The ‘Toy Piano’ is one of the quietest instruments with a history that dates back to the latter part of the 19th Century. Originally these tiny versions of pianos were as you may well expect, designed and made for children, but have also been used for several ‘serious’ pieces of music. John Cage composed his ‘Suite for Toy Piano’ (1948) and George Crumb uses the instrument to great effect in his haunting work titled ‘The Ancient Voices of Children’.

It was the Schoenhut Piano Company who initially manufactured these delicate instruments, but by the early part of the 20th Century, they had become a phenomenon and were immensely popular. This gave rise to a generous variety of styles of Toy Piano, some far more sophisticated than others, that included ‘player piano’ options.

The sound of the toy piano is not unlike that of a vibraphone. Metal bars are struck by small wooden or rubber hammers that make an appealing, gentle tone. Early versions of the instrument had the sounding bars made of glass that was never going to ensure the longevity of the instrument in the hands of an ardent young student.

The humble recorder is felt by many musicians to be amongst the quietest of instruments. Like many families of instruments, the recorder comes in a variety of sizes from the large bass recorder right through to the sopranino that produces the highest range of pitches. Each of these fine woodwind instruments has a full range of dynamic capabilities, but to my ears at least, sounds more pleasing when it is played at the medium to the low end of its dynamic spectrum.
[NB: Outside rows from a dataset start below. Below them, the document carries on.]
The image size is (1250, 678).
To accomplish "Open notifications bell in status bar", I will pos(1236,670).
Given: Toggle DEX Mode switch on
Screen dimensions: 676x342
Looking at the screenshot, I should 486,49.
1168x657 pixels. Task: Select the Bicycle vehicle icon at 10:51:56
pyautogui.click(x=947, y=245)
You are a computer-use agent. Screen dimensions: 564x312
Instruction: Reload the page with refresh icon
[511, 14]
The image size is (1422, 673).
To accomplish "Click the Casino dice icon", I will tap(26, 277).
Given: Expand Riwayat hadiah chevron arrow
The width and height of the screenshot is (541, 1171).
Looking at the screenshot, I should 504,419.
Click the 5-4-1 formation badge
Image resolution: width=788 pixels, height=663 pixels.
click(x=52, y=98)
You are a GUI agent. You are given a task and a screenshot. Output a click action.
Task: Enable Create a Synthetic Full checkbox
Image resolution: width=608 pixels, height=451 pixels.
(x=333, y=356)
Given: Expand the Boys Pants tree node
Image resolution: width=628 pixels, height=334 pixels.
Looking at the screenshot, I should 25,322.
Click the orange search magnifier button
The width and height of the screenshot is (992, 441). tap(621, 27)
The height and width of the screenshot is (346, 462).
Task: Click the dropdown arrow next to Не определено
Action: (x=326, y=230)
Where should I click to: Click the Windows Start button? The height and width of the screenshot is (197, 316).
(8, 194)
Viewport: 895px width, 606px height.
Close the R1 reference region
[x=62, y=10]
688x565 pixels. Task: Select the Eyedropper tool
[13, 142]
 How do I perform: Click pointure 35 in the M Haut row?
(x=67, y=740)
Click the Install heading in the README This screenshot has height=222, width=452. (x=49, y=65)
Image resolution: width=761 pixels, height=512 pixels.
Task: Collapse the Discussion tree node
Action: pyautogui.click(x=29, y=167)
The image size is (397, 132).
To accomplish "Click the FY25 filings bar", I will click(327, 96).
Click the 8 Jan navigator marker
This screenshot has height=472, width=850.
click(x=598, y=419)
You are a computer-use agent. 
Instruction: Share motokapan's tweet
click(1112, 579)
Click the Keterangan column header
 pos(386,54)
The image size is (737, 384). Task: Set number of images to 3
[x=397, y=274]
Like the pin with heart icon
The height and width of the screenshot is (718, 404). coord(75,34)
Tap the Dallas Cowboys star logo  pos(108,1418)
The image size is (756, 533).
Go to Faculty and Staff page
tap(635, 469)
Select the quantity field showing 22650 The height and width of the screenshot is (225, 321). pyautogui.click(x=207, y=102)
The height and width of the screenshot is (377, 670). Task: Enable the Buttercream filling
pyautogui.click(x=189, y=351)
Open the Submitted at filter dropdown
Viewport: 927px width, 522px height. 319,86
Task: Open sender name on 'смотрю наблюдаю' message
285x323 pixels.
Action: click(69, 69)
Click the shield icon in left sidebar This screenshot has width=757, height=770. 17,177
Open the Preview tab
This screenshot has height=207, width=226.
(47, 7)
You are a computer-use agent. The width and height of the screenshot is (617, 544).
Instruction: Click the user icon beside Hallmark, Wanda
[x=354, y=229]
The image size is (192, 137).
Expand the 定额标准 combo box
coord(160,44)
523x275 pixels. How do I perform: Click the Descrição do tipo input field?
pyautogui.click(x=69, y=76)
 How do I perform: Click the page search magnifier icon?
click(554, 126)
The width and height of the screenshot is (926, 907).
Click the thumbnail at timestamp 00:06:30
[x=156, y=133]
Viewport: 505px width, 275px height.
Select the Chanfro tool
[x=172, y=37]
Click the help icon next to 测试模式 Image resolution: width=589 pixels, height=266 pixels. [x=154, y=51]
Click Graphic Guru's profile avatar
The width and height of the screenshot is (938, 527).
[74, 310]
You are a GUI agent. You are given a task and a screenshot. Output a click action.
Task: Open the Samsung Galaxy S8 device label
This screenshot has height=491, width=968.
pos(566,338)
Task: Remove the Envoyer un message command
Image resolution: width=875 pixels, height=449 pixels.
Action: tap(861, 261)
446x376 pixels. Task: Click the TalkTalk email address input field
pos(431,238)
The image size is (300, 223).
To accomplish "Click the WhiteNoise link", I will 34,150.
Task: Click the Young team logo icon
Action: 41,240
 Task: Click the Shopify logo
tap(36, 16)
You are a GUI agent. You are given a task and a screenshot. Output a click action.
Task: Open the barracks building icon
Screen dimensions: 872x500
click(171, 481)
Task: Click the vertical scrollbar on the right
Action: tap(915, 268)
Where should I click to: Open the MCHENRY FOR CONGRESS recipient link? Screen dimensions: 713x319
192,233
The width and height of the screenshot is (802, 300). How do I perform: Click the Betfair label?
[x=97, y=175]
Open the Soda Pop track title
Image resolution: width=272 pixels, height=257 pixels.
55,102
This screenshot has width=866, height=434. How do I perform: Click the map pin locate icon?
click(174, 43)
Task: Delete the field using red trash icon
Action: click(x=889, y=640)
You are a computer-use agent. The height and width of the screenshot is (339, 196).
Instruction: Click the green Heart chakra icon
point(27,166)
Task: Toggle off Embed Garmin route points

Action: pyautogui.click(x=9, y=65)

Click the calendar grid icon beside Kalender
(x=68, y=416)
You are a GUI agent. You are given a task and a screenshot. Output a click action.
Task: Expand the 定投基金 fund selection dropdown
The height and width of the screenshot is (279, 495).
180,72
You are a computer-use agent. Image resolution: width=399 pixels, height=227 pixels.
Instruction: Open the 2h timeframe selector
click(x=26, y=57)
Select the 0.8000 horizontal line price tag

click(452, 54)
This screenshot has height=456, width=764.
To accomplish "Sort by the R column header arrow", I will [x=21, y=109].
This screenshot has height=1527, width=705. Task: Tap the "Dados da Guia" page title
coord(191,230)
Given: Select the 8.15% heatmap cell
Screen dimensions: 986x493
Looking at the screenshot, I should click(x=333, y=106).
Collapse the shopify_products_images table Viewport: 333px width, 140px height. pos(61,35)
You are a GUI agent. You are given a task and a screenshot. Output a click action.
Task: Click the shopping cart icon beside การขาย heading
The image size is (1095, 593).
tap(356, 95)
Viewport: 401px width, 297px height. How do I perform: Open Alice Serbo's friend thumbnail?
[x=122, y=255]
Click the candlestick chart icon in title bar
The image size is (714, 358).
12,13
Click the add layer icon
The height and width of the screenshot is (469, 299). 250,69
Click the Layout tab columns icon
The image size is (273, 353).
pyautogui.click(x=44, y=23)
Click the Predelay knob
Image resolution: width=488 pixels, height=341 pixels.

Finally, I have to include the ‘silent keyboard‘. Yamaha manufactured their first model in the early 1990s and haven’t looked back since. Whilst these instruments cannot truly be considered ‘quiet’ they can in another sense be classed as the ultimate in quiet as they cannot be heard.

Silent keyboards make use of very sophisticated technology that still reproduces the player’s performance faithfully but through headphones. The instrument can be used as a normal acoustic piano too. Interestingly, such has the popularity been of ‘silent’ instruments, Yamaha also manufactures a range of string, brass, and woodwind instruments that are branded under the ‘silent’ range.